■ **Set task**
Write out the data below word for word, starting at the line that contains "You are a computer-use agent. The width" and ending at the line that contains "click(x=42, y=103)", with both of those lines included.
⟨
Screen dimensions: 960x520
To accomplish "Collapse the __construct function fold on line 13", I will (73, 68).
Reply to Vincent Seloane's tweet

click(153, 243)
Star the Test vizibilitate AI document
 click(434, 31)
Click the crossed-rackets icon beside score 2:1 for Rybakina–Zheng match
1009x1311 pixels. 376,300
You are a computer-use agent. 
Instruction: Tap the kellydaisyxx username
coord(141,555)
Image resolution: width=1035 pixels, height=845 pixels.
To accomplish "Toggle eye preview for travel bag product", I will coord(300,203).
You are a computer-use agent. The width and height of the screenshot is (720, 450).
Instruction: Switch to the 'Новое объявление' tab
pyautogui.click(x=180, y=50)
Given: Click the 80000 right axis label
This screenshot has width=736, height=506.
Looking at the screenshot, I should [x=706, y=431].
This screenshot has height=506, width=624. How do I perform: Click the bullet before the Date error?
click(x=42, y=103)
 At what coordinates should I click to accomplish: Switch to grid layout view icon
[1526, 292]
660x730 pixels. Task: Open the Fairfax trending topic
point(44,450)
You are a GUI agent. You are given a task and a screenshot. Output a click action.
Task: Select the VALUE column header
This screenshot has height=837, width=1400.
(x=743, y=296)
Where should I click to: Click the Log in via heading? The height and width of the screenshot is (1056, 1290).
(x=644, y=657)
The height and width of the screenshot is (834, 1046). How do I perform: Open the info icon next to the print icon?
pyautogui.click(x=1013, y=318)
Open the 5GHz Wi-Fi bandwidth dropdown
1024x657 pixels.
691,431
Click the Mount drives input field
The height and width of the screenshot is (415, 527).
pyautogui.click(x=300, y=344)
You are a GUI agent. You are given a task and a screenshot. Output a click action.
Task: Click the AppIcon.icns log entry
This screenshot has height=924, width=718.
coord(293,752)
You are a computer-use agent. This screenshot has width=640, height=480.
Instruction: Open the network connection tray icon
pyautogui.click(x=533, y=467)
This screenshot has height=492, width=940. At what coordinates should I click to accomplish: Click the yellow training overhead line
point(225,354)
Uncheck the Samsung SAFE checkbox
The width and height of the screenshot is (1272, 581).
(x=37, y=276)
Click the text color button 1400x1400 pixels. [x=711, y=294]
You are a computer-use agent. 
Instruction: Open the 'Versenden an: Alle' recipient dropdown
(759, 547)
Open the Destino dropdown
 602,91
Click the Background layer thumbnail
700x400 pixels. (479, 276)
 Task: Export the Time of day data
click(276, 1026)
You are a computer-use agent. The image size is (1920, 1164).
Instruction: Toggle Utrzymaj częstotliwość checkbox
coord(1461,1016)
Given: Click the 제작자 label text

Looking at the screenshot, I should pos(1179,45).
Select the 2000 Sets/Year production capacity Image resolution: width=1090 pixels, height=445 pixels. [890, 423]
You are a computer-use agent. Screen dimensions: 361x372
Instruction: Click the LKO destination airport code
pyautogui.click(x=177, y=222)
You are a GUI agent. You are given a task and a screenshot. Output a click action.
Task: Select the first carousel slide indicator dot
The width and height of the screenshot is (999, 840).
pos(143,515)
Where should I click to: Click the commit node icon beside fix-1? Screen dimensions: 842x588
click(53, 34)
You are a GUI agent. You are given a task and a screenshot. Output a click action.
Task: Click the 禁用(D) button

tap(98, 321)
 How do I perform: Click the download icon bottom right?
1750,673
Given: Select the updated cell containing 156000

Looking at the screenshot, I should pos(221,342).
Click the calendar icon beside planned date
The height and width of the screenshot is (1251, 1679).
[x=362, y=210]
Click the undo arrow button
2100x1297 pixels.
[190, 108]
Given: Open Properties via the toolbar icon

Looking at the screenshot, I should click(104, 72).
⟩
■ **Finished exercise**
You are a computer-use agent. The width and height of the screenshot is (720, 450).
Instruction: Switch to the 'Новое объявление' tab
pyautogui.click(x=180, y=50)
Given: Click the 80000 right axis label
This screenshot has width=736, height=506.
Looking at the screenshot, I should [x=706, y=431].
This screenshot has height=506, width=624. How do I perform: Click the bullet before the Date error?
click(x=42, y=103)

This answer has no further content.